Es muss nicht immer eine Wurst oder ein Stück Fleisch sein, auch Fisch, Gemüse, Kartoffeln oder Früchte, sogar frisches Brot, können auf dem Grill «gluschtig» zubereitet werden. Die besondere Nuance gibt man den Grilladen mit einer raffinierten Marinade.
Allgemeine Tipps zum Grillieren
- Für eine gute Krustenbildung: Fleisch mindestens ein halbe Stunde (grosse Stücke ein Stunde) vor dem Grillieren aus dem Kühlschrank nehmen.
- Fleisch, wegen raschen Verderbens, vor direkter Sonnenbestrahlung schützen.
- Erst grillieren, wenn es keine Flammen mehr hat, dann ist die Glut mit einer weissen Aschenschicht belegt.
- Fleisch nicht zu nahe an der Glut braten und darauf achten, dass möglichst kein Fett in die Glut tropft.
- Während des Grillierens keine Holzkohle nachlegen.
- Schweinefleisch und Geflügel durchbraten. Lamm-, Kalb- oder Rindfleisch darf noch rosa sein.
- Nach dem Grillieren Fleisch in Alufolie einwickeln und zirka zehn Minuten nachziehen lassen. Der Fleischsaft verteilt sich dabei gleichmässig und läuft beim Schneiden weniger aus.
In der Marinade liegt die Würze
Marinaden verleihen allem, was grilliert wird, das besondere Etwas. Sie unterstreichen den Geschmack mit einer Nuance: mild, pikant, süss-sauer, scharf oder gar exotisch.

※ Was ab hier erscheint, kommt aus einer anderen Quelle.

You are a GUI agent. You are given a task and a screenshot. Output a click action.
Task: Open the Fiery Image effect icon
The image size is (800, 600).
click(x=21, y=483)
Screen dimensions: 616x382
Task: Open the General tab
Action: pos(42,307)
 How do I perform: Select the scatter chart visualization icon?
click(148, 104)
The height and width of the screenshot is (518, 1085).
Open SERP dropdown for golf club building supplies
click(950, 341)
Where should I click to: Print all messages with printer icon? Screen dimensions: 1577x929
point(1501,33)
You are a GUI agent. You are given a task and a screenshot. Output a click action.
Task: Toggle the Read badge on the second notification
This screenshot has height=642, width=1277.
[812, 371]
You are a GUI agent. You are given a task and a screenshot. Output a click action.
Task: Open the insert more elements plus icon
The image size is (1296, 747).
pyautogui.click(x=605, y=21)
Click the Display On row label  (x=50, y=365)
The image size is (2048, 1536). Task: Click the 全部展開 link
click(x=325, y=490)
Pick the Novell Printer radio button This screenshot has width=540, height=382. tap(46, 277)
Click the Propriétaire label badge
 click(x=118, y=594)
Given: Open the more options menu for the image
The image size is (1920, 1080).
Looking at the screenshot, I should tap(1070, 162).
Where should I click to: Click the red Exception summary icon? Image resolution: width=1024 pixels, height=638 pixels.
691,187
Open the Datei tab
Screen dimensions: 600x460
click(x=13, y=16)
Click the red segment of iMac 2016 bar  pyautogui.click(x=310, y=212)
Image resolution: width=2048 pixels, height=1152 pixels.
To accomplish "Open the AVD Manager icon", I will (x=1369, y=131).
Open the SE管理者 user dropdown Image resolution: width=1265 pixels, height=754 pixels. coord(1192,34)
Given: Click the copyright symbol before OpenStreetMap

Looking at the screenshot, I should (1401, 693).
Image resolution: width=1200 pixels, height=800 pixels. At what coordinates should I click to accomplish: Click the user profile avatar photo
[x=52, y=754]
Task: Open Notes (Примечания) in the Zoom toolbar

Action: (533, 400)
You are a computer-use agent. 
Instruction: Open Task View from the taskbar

Marinaden sind dünn- bis dickflüssige Würzmischungen, die Öl, etwas Säure (Essig, Zitronensaft, Apfelsaft, Wein), Gewürze und Kräuter enthalten, je nachdem auch Honig, Zucker, Chili usw. Der Vielfalt und somit der Geschmacksrichtung sind kaum Grenzen gesetzt, es lohnt sich, auszuprobieren.
- Marinade ohne Salz zubereiten. Es entzieht dem Fleisch Saft. Grillgut, wenn nötig, kurz vor oder nach dem Braten salzen.
- Marinaden sollen dickflüssig sein, damit sie gut haften und nicht auf die Glut tropfen.
- Beim Marinieren wird das Fleisch mürber, nimmt Aromastoffe auf und kann sparsam gesalzen werden.
- Öl in der Marinade verhindert ein Austrocknen und Verbrennen der Kräuter und Gewürze.
- Damit Marinaden ihre volle Würzkraft entfalten und das Grilliergut aromatisch wird, braucht es genügend Zeit. Dünne Stücke zirka eine Stunde, grössere mehrere Stunden im Kühlschrank marinieren.
- Marinade vor dem Grillieren gut vom Fleisch abstreifen, während des Bratens gelegentlich damit bepinseln.
Marinade-Rezepte: jeweils für zirka 800 g Geflügel, Kalb-, Schweine- oder Lammfleisch
Honig-Marinade
Zutaten und Zubereitung:
3 Esslöffel flüssiger Honig
1 Esslöffel Sojasauce
1 Esslöffel Zitronensaft
2 Esslöffel Sesamöl
1 Knoblauchzehe, gepresst
wenig Tabasco
1 Esslöffel Sesamsamen
Alle Zutaten verrühren, zugedeckt zirka 30 Minuten ziehen lassen.
Kräuter-Marinade
Zutaten und Zubereitung:
je 1 Esslöffel Petersilie, Thymian, Majoran und Oregano, gehackt
1&Mac218;2 Esslöffel eingelegte, grüne Pfeffer-
körner, abgetropft, fein gehackt
2 Esslöffel Kräutersenf
1 Esslöffel Kräuteressig
4 Esslöffel Rapsöl
Alle Zutaten verrühren, zugedeckt zirka 30 Minuten ziehen lassen.
Senf-Marinade
Zutaten und Zubereitung:
1 Esslöffel Senfpulver oder Senf
1 Esslöffel Tomatenketchup
2 Esslöffel Rotwein
4 Esslöffel Öl
1&Mac218;4 Teelöffel Cayennepfeffer
Alle Zutaten verrühren, zugedeckt rund 30 Minuten ziehen lassen. Vor Gebrauch nochmals gut verrühren.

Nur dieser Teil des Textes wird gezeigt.